In both the Marguerite Hardass (200+ min) sessions & the Mini Marie’s (50 min) my job to introduce each person to their stars, to marvelous world of myth and story behind the astrological approach to life, and to empower people to continue to work with their birth charts once our session ends. I give an overview of how astrology works, and I also tell the planetary story of the unique talents and burdens, family themes and generational factors I see at work/at play in each person’s unfolding. It’s a combination of therapy, psychic surgery, and often hilarious and fun, super real work on the big stuff in life: relationships, career, soul yearnings, the hard s–t we inherit from our families and the glory too. Astrology shows us the keys to unlock some of the mysteries of love and teaches us just how and why certain dynamics play out the way they do in our lives. Sessions are action-packed &! over before you know it– oh and there’s always delicious & healthy refreshments for folks I work with in-studio.
How does your astrology practice feed your creative practice as a writer?
Oh my god, could anything be more inspiring than exploring the inner workings of the psyche with people? Not to me. Doing astrology is like exploring a gigantic family, where all the planets and even the asteroids are like the fairy godmother and crazy aunts and uncles and mothers and fathers stirring the pot of what we’ll come into this world equipped with and what we’ll be driven to search for. AND it gives me an opportunity to do healing and medicinal work so I’m free to be as devastating or as inscrutable as my art practice demands. As the daughter of two doctors I guess I couldn’t escape a yearning to really help people– it feeds my poetry like nothing else, and continually fills me with reverence for & faith in humanity.
How does your yoga practice affect your astrology and/or creative practice?

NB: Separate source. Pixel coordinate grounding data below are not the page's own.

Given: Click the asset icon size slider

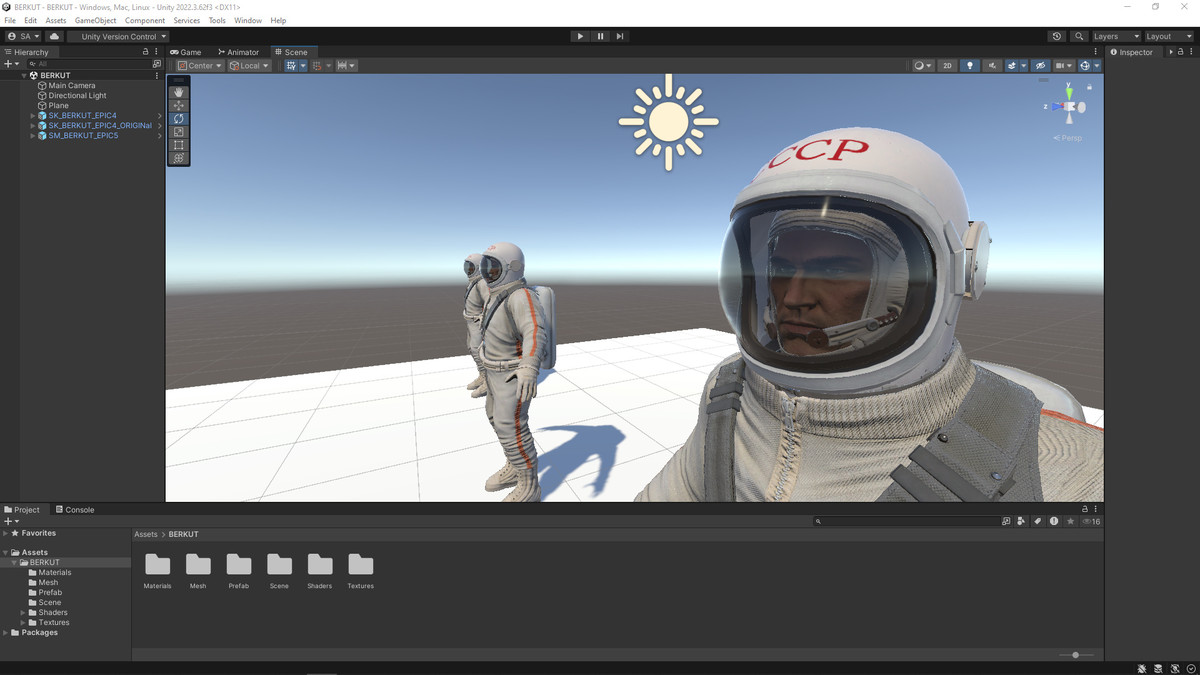Looking at the screenshot, I should (1076, 655).
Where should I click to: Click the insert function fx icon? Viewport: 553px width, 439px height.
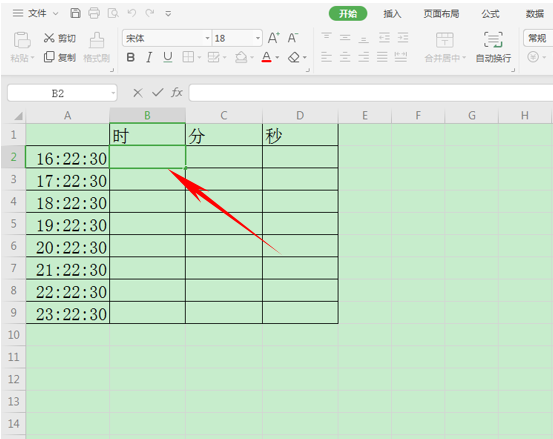(177, 92)
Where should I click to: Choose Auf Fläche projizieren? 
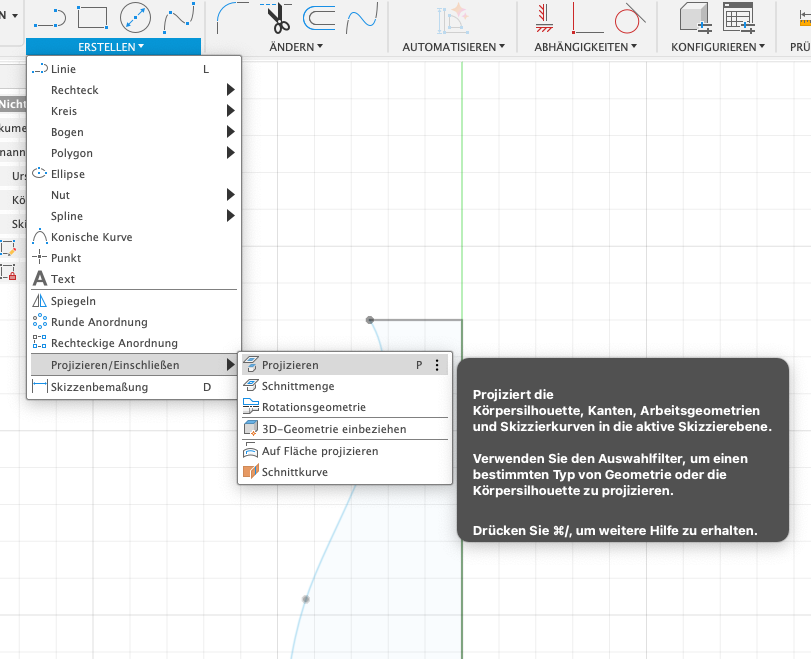pyautogui.click(x=319, y=451)
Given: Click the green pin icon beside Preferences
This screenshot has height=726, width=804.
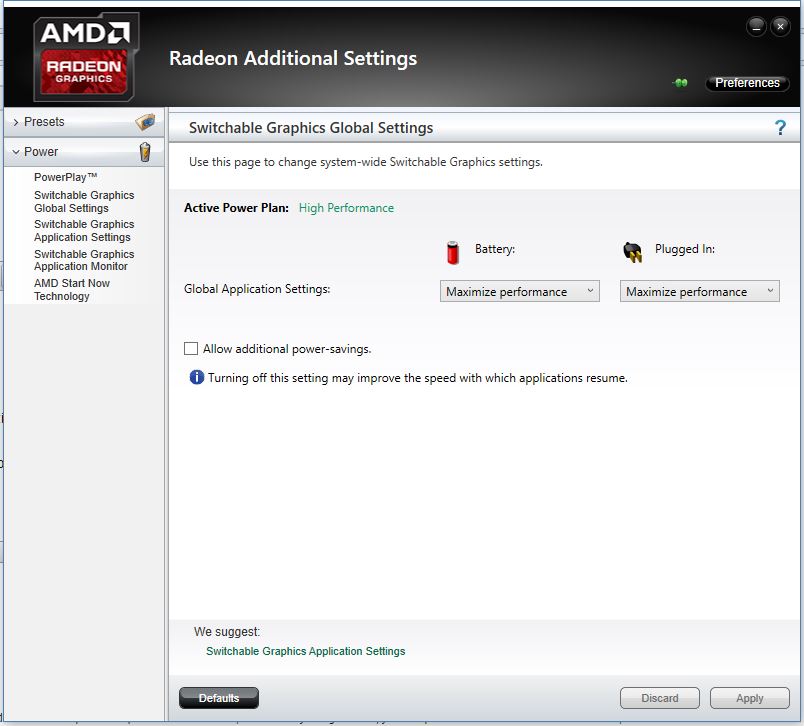Looking at the screenshot, I should tap(681, 83).

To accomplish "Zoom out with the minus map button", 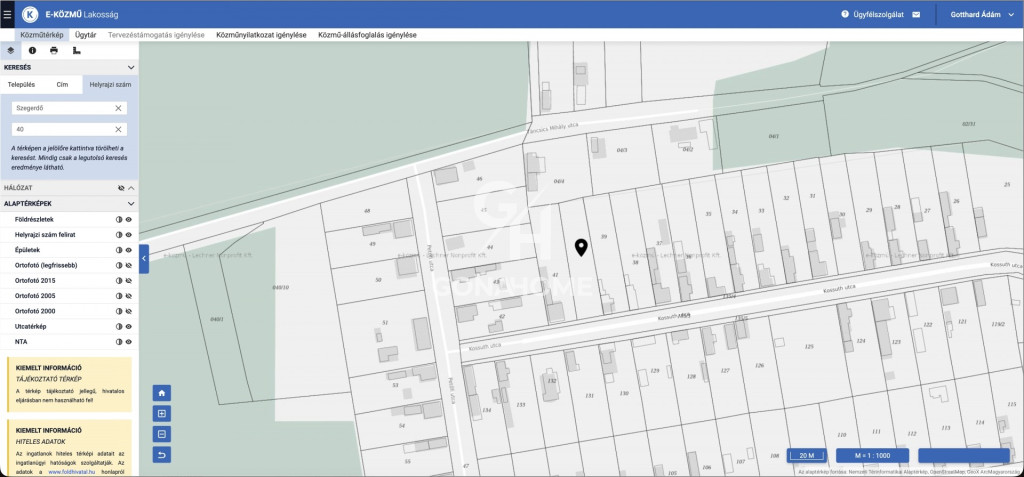I will pyautogui.click(x=162, y=434).
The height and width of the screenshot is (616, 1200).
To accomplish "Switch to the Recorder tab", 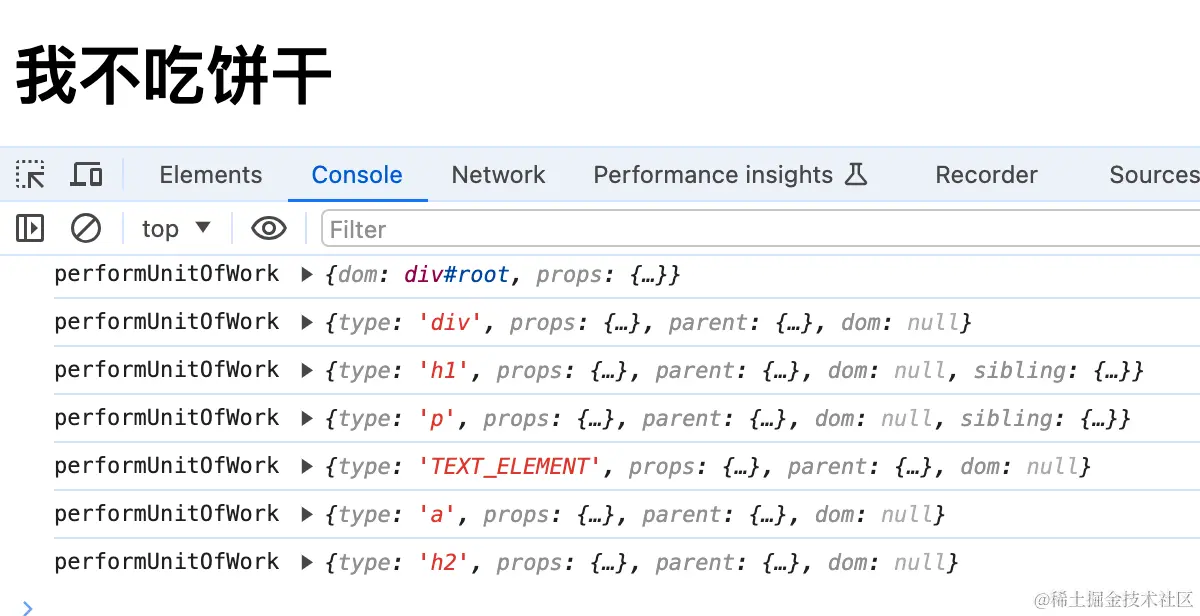I will (x=986, y=175).
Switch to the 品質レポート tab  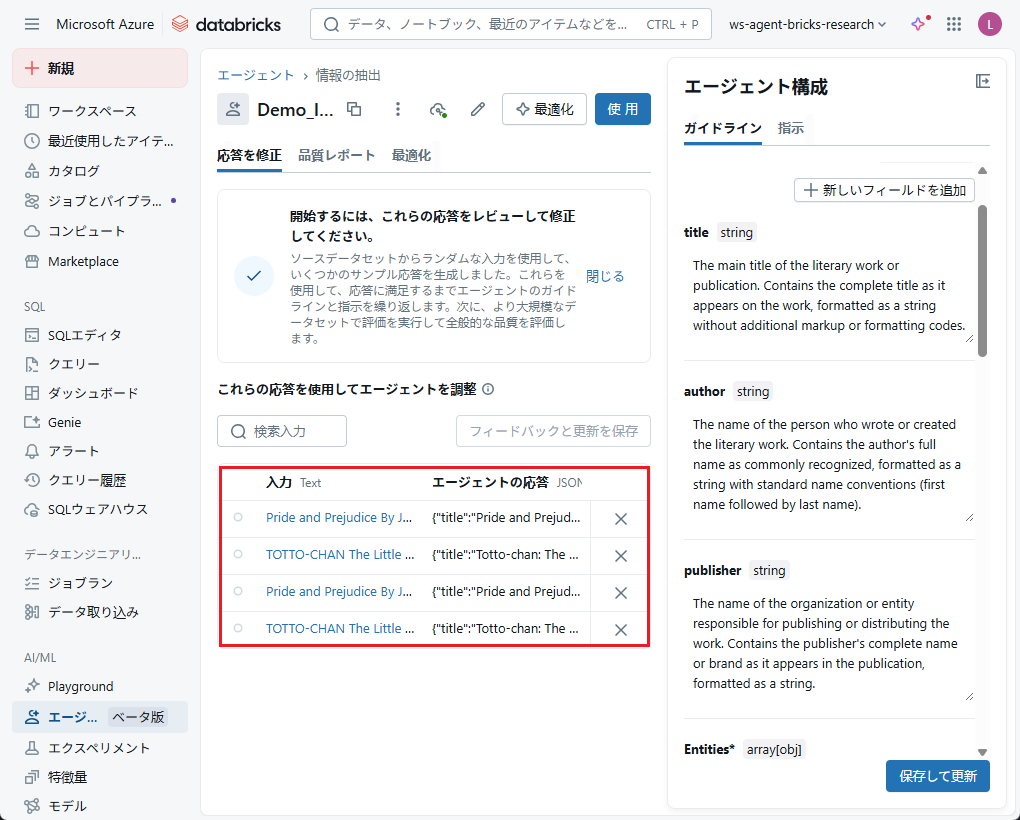[x=336, y=155]
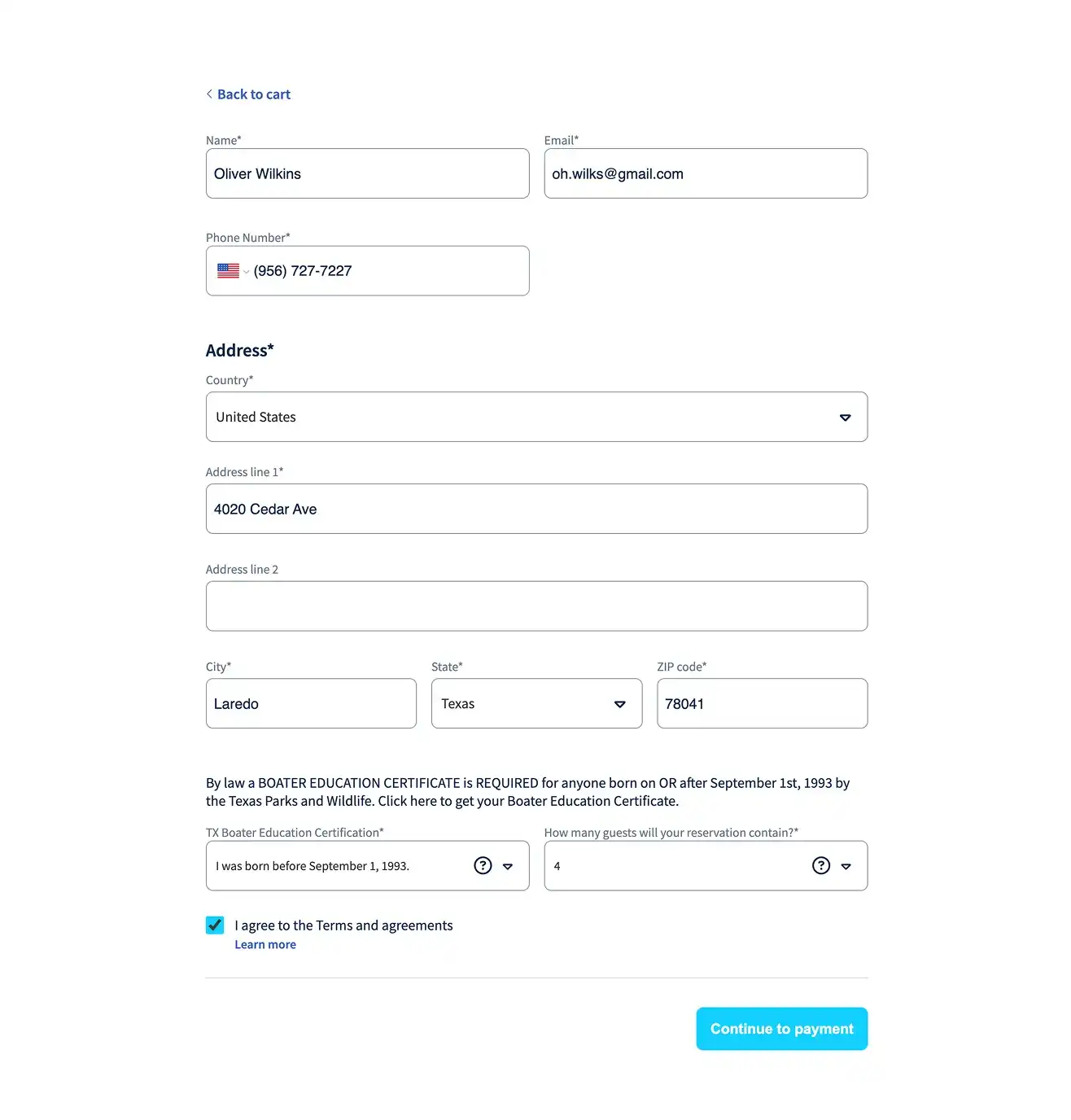Expand the Texas state selector
The height and width of the screenshot is (1120, 1071).
536,703
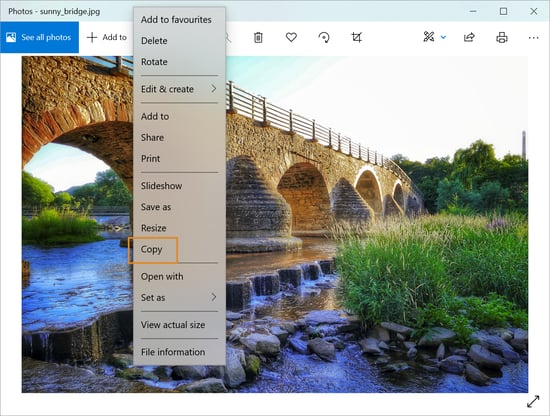Expand the Edit & Create toolbar dropdown arrow
550x416 pixels.
[443, 37]
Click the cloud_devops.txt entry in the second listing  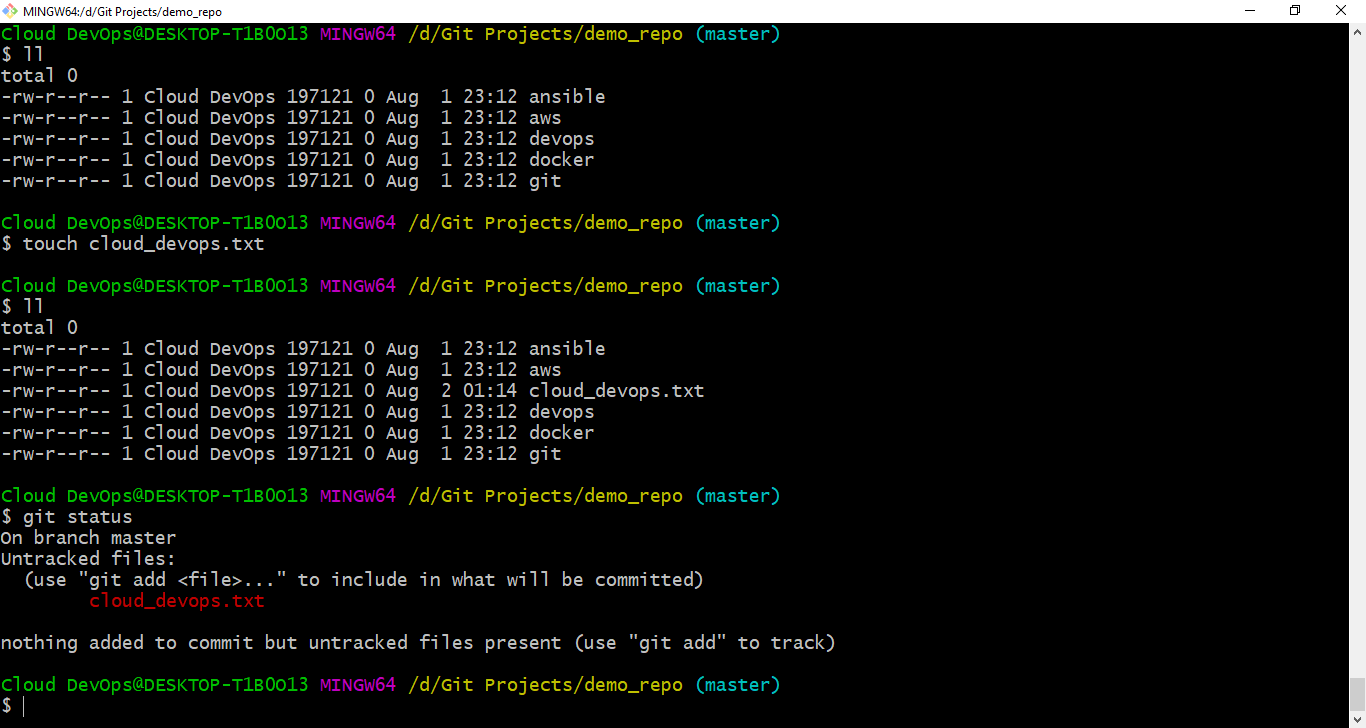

The rishis of old developed the science of yoga in conjunction with their knowledge of astrological principles. Isn’t that amazing? Practicing Bikram yoga rescued my body and soul and made space in my life for more and more truth: I recommend some form of yoga practice or meditation to all of my clients. One of the reasons yoga makes us feel so good is it harmonizes our bodies with the stars: all of our organs have planetary correspondences, just as our individual planetary placements can teach us a lot about how and where we store suffering. Yoga creates the flow that makes the impossible possible in this world: in order to do astrology, in order to write poetry, you’ve got to be supple enough to tap into your intuition. Honestly I don’t know how anyone can live without it!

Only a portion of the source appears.